■ **WHAT YOU SHOULD DO**
Starting with the line containing "You are a computer-use agent. Screen" and going on through the end of the material, express it as a two-column CSV with the headers instruction and action. Each row should hold the text and its answer, each in one quoted field with line breaks turned into spaces and the pictures left out.

■ **RECORDS SHOWN**
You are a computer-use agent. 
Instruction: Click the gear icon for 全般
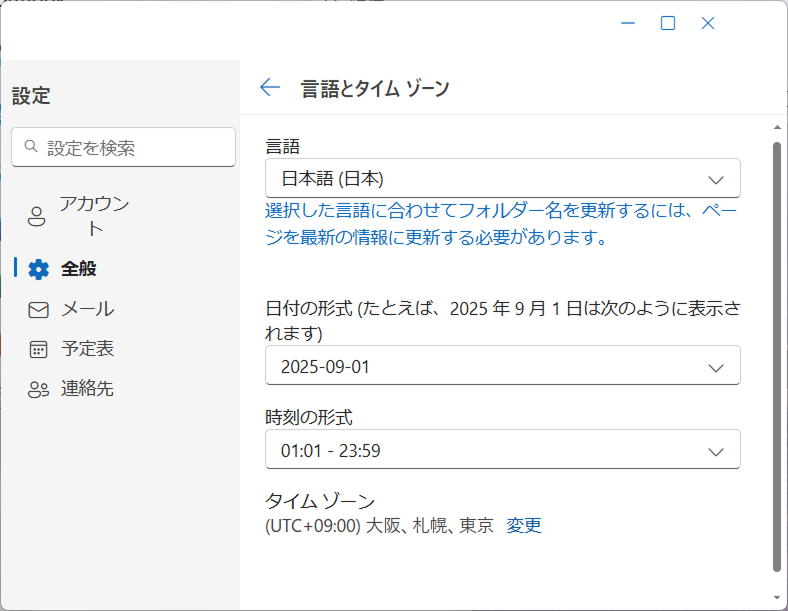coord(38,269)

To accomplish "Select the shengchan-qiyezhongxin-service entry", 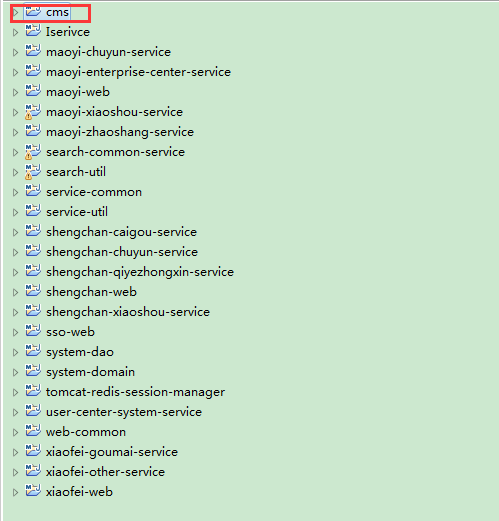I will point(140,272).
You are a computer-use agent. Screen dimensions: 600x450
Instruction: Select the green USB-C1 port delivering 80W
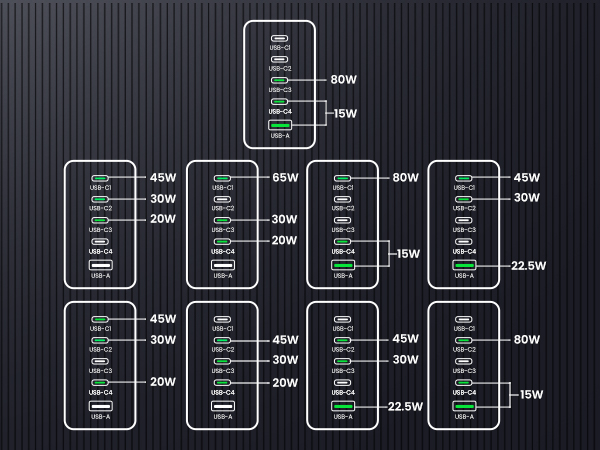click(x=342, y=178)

■ **SOLUTION TO THIS TASK**
instruction,action
"You are a computer-use agent. Screen dimensions: 600x450 Instruction: Select the green USB-C1 port delivering 80W","click(x=342, y=178)"